Komisi Pemberantasan Korupsi (KPK) menetapkan penggunaan pesawat jet pribadi oleh putra Presiden RI Ke-7 Joko Widodo, Kaesang Pangarep bukan penerimaan gratifikasi. Meski demikian, KPK memastikan, keputusan itu tidak menggugurkan laporan masyarakat terkait dugaan penerimaan gratifikasi Kaesang.

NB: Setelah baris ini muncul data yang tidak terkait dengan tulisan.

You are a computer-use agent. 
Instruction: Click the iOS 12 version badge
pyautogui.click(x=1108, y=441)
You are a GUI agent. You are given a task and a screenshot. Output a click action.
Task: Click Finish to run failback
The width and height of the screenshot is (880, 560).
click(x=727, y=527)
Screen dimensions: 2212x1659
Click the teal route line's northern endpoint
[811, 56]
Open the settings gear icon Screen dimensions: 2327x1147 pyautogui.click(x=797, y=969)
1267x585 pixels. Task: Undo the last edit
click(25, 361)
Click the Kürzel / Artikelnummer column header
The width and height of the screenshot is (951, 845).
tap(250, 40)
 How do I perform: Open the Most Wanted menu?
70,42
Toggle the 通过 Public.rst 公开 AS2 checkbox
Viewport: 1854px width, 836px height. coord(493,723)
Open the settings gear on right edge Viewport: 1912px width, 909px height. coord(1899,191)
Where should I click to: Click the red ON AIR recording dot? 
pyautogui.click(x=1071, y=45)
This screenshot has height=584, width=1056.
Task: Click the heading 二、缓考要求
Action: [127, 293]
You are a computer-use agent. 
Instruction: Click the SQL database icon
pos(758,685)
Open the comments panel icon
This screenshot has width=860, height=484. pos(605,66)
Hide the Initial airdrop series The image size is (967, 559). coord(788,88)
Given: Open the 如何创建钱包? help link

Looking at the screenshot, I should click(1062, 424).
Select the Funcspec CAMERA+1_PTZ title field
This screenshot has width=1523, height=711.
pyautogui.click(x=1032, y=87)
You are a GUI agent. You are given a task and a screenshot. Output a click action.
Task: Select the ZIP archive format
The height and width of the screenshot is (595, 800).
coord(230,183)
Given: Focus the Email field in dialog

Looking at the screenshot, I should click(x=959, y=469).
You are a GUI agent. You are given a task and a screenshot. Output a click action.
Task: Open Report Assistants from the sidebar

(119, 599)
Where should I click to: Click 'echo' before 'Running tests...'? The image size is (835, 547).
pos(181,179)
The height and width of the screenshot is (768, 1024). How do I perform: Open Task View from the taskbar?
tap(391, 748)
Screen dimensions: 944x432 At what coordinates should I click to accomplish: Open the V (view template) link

Wakil Ketua KPK Nurul Ghufron mengatakan, laporan itu tetap ditelaah di Direkorat Pelayanan Laporan dan Pengaduan Masyarakat (PLPM).
Ghufron mengatakan, fasilitas pesawat jet pribadi yang diterima Kaesang dinyatakan bukan gratifikasi karena ia bukan penyelenggara negara dan sudah hidup terpisah dari orangtuanya.
Nurul Ghufron pun menegaskan, keputusan ini diambil berdasarkan analisis yang dilakukan oleh Kedeputian Pencegahan KPK berdasarkan laporan penggunaan jet pribadi yang disampaikan Kaesang ke KPK.

Sebelumnya, Masyarakat Anti Korupsi Indonesia (MAKI) telah mengirimkan dokumen memorandum of understanding (MoU) antara Pemerintah Kota (Pemkot) Solo dan PT Shopee International Indonesia ke KPK. Koordinator MAKI Boyamin Saiman menjelaskan, MoU tersebut ditandatangani langsung oleh Wali Kota Solo Gibran Rakabuming Raka. Boyamin menyatakan, pihaknya ingin membantu KPK menelusuri dugaan gratifikasi fasilitas jet pribadi.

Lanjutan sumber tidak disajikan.